アリスはステータスについて説明を始めるが……


「まず、ステータスというのは基本的に生物にしか存在しません。なぜならステータスとは魂に蓄積された経験値を可視化したものだからです。だから魂の存在しないモノにはステータスが無いんです。」

「まず経験値ってなに? 」

「え⁈ 知らないんですか?」


アリスはひどく驚く。


当たり前のように言われたがこの世界で経験値なんて言葉聞いたことないぞ。


「ステータスを表示してみて下さい。その時一番下に出てくる数字が経験値です。」


俺は言われた通りにしてみる。するすると……

◯経験値、10852436pt


たしかに一番下に表示されていた。


どうやら俺はいままで見落としていたようだ。


しかし、よく考えてみれば課金以外のレベル上げの手段なら必ず存在しているはずだ。そうでないとこの世界の住人はレベルを上げることができない。


逆になんでいままで気づかなかったんだろうな。


アリスも呆れたように俺を見る。


「普通はこの経験値で自分のレベルを上げないといけないのに……。いままでどうやって生きてきたんです?」

「うーん、課金かな。」

「課金?」

「いや、なんでも無いよ。続きを頼む。」


俺はアリスに説明を促す。


「わかりました。ではまずこの刀を持った状態でステータスを表示して下さい。」

「わかった。」


俺は今度は刀を持った状態でステータスをみる。


すると……。


「おお、項目が増えてる!」


◯ステータス


身体能力レベル562

魔法能力レベル435

調整能力レベル253

抵抗能力レベル32

ディセンダートレベル1



俺のステータスには新しく「ディセンダートレベル」というものが追加されていた。


アリスがドヤ顔で話す。


「どうです? この刀は他の刀と違ってレベル上げができるんです! 経験値を与えれば与えるほど切れ味も耐久力も上がっていきます。 鍛え上げれば最強の刀になるんです!」

「これはすごいな。これならいずれ俺が望む武器になるかもな。」


お世辞抜きで俺に合った武器かもしれない。俺なら普通の人と違い課金でレベルを上げることもできるのだ。すぐに高いレベルまで上げることが出来るだろう。

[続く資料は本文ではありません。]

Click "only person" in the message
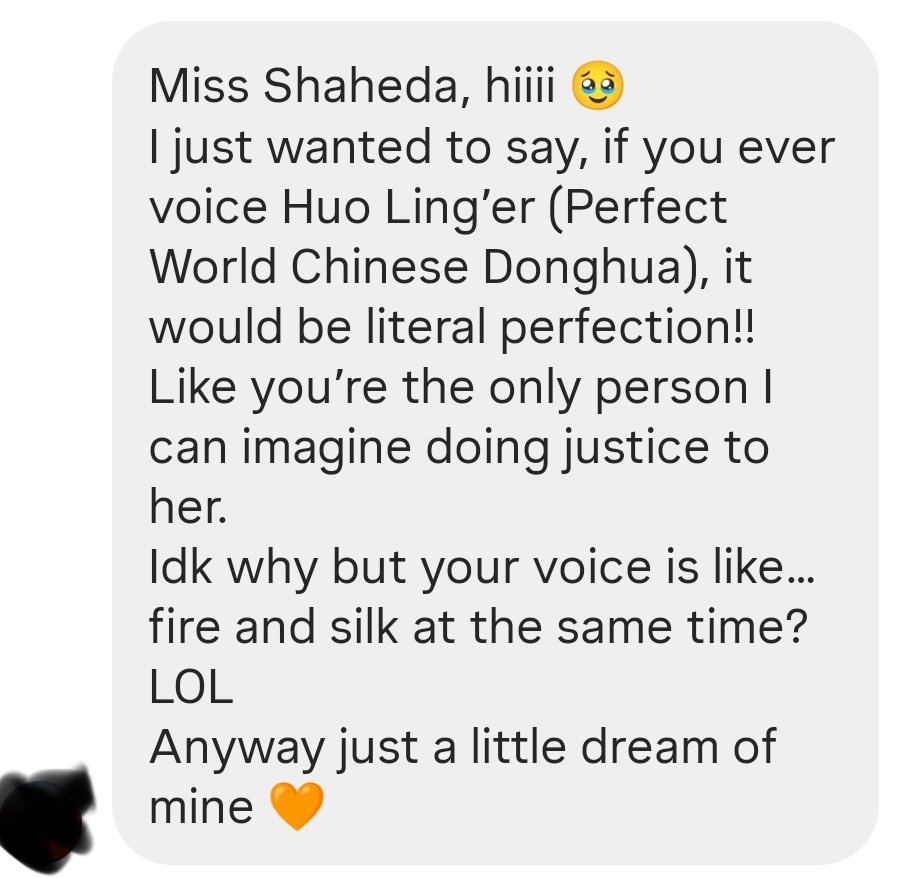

俺はもうこれに決定しようかと思ったがさらにアリスが情報を付け足す。


「実はもう一つ、この刀には他の刀と違った機能があるんです!」

「もう一つ?」

「はい! 先程私はこの刀は魂を吸うって言ったのは覚えてますか?」

「ああ、憶えている。それは経験値を与えることができるって事だろ?」


俺はてっきりそうだと思っていた。


しかしアリスは「まだまだだよ! 」と言わんばかりに話し出す。


「チッチッチ、それなら成長する刀です。魂を吸ってるわけではありません。」


人差し指を立てて否定する。


アリスはノリノリになってきたようだ。


「魂を吸うってのはつまり、魂に刻まれた特殊能力や種族能力を吸収することが出来るんですよ!」

「吸収⁈ ……それってかなり強くないか?」


俺はゴクリと唾を飲む。


流石の俺でもこの凄さは理解できる。


以前エリーから聞いたことがあるのだがこの世界には種族能力と特殊能力というものがある。

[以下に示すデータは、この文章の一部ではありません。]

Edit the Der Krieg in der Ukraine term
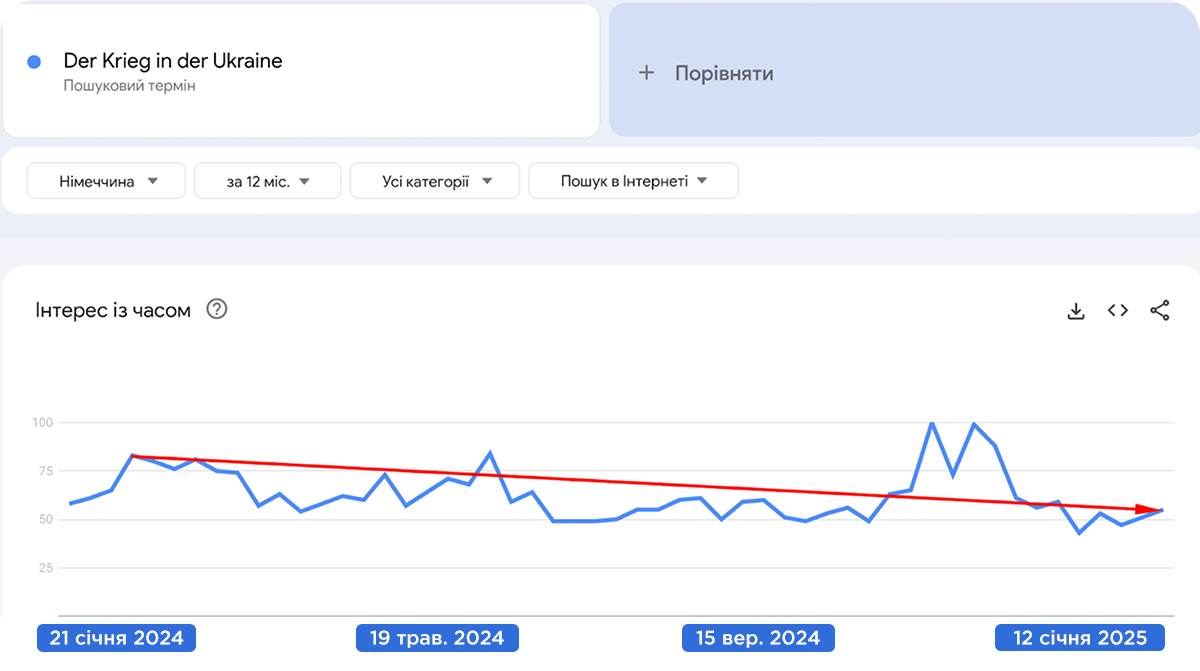This screenshot has width=1200, height=671. [x=173, y=61]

種族能力とは例えばエリーのドラゴンブレスなどがそうだ。種族固有の魔法能力でその種族のもの以外には決して現れないものだ。


対して特殊能力とは俺の持つ「課金」などのように、種族、性別に関係なくランダムで発現する能力のことだ。これは遺伝もしないし後天的に現れることもないので持ってないものは一生持てないのだ。


しかし……


「特殊能力とか種族能力を吸収って、つまり相手から奪えるってことか?」

「はい、その通りです、倒した相手の能力を奪えます!どうです? 私の刀もなかなかなものでしょう?」


アリスは胸を張りドヤる。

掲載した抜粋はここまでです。